The US War Budget Is Failing Young People
This piece was originally published in Common Dreams.
"America is at its best when we invest in the backbone of our Nation: the hardworking people in every community who make our Nation run," states President Biden's budget request. And yet the budget, released at the end of March, includes $813 billion dollars on weapons and war. While the country stares down a pandemic, massive educational debt, a stumbling economy, and urgently needed environmental reform, prioritizing fear-based military spending only speaks to the values of special interest groups—not everyday Americans, and especially not young people.
Without investing in student loan forgiveness, climate change, and Social Security, it is hard to imagine a world in which Gen Zers like me will prosper.

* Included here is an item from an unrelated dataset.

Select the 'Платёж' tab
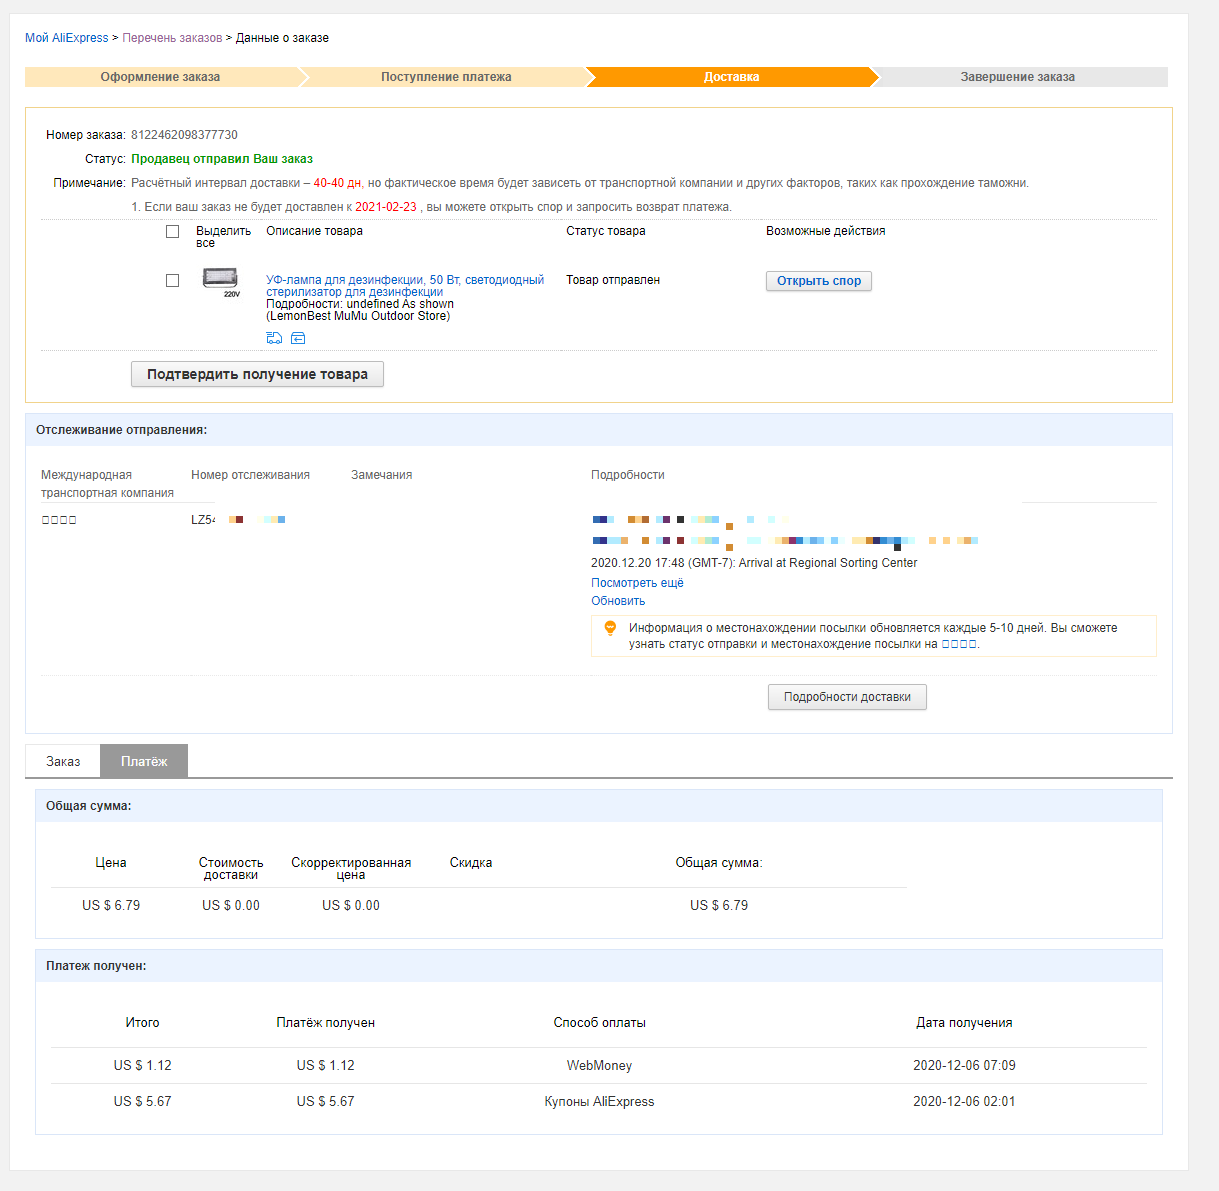Screen dimensions: 1219x1191 144,762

College debt is debilitating
Student loan borrowing severely limits my generation, leaving us unable to buy our first homes and delaying major life decisions while we try to pay down our debt. While many Baby Boomers and Generation Xers could graduate debt-free by working summer jobs, students at public four-year universities today have seen a 213% increase in tuition expenses. Education costs have grown eight times faster than wages, and student loans are now the largest portion of non-housing debt in the U.S. Partially or entirely forgiving student loan debt would have massive impacts on the daily lives of an entire generation, with resulting economic and societal benefits.
President Biden promised to address student loans on the campaign trail, but he has yet to make good on his promise. Forgiving student debt has been branded as financially impossible, but cutting the Pentagon budget by just 10% for six years— to its 2016 spending level—could provide almost 12 million college students with 4 year scholarships, or forgive student loans for all borrowers making $50,000 or less. We have the money to address the economic crisis Gen Z is facing, it's just being used to fund faulty weapons programs and endless war.
Younger generations will suffer the most from climate change
If we hope to protect future generations from natural disasters, we need to reexamine how we think of security and prioritize worldwide threats such as the climate crisis. Climate change is our most urgent security threat, and we cannot leave it to young people that will live to answer for the inaction of previous generations.
Redirecting military funds toward the environmental crisis is more than appropriate given that the United States Department of Defense (DOD) is the world's largest oil consumer, meaning that it is one of the world's top greenhouse gas emitters. The DOD generates more hazardous waste than the five largest U.S. chemical companies combined. Funding a military structure that contributes heavily to pollution with only token efforts at green energy is beyond irresponsible.
Cutting the Pentagon budget by 10% could fund almost 430,000 clean energy jobs or provide 187 million households with wind power for the year. Heading into summer, we are already experiencing record breaking heatwaves, with 61% of the country experiencing a drought as of May 10, 2022. Preventing and mitigating climate change has never been more urgent. It is time to use the federal budget to protect our future and mitigate climate change rather than exacerbating it.
Social Security will run dry before Gen Z has a chance to use it
Young people, despite the hardship they face finding jobs in a struggling economy, make up a growing portion of the workforce and pay into government programs like social security. Unless major institutional reform occurs, the Social Security Trust Fund is estimated to be exhausted by 2037. In 2037, the oldest of Gen Z will only be 42 and still decades from being eligible to withdraw from a program they have helped fund.
The systematic changes required to fund Social Security are, admittedly, complex. Many politicians have introduced ideas that could extend the life of Social Security, but no substantial changes have been made to the system since 1983, when the retirement age was raised from 65 to 67. Improving this program cannot be delayed any longer. This is an increasingly urgent problem for young people that are paying into a system that might not be around to keep its promises.
Congress needs to prioritize our future
President Biden's budget does reflect increased investment in education and environmental needs compared to last year. However, these steps are not enough to undo decades of inaction and an ever-increasing military budget. Gen Z is facing many challenges, and there is no single solution that can address them all. But there is one clear starting point: shifting our priorities away from massive military spending. The change we desperately need requires facing the deep pockets of the defense industry and its special interests. More than ever, we need politicians that are willing to stand up to the war machine and prioritize the needs of their youngest constituents.
If we cannot address these issues until Gen Z makes up the majority of officeholders, it will be too late. Redefining our national budget priorities is not only possible, it is an imperative step towards the larger reform needed to protect the future of Gen Z and the world.